* **Stored items**:
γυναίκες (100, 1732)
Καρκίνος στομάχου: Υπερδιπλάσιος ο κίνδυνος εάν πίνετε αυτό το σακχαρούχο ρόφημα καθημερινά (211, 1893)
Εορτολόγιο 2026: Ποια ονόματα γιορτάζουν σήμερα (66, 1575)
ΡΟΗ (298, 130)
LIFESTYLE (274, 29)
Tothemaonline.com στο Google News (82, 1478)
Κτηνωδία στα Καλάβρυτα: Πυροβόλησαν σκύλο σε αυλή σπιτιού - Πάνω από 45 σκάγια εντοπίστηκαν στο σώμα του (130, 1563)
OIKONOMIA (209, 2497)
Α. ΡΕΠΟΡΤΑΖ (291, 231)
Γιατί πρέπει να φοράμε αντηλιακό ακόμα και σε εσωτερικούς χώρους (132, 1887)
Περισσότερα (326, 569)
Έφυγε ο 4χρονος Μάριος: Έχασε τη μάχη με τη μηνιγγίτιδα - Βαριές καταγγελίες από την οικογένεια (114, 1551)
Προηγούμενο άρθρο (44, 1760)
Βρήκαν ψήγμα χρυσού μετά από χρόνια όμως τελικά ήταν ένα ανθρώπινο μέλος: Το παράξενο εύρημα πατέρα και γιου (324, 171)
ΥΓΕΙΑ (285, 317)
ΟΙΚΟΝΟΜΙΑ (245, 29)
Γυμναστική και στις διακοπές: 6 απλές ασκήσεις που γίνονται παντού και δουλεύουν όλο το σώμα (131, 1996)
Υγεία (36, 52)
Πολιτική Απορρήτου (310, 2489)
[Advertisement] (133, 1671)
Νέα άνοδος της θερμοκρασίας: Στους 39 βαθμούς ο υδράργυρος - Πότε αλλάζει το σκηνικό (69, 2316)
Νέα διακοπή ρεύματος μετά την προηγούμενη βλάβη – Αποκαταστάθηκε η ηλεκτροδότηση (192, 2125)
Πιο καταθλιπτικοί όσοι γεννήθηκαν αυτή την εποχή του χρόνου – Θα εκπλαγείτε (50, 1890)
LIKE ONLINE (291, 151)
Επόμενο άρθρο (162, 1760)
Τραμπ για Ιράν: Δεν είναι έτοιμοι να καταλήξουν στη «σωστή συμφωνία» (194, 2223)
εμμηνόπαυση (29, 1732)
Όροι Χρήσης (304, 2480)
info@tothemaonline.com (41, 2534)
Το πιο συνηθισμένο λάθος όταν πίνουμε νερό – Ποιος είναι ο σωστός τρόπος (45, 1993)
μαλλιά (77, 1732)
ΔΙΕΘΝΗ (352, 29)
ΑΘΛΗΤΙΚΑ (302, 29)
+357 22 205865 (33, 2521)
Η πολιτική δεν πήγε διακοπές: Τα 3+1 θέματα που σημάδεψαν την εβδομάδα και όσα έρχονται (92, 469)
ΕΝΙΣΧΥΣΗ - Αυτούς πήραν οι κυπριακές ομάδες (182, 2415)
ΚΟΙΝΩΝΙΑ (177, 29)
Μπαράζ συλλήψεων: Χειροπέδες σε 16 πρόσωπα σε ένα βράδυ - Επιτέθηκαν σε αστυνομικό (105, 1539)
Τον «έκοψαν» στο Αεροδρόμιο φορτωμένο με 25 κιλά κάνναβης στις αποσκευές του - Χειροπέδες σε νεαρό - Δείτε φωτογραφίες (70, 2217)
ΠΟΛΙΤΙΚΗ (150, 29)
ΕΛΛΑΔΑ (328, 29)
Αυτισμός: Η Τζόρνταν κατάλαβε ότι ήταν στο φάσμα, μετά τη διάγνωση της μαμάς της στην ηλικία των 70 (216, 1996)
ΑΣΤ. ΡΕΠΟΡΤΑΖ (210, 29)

* **Exercise**: Reply with nothing but a number: how many lines of the entries above contain the string "στις"?

* **Problem solution**: 2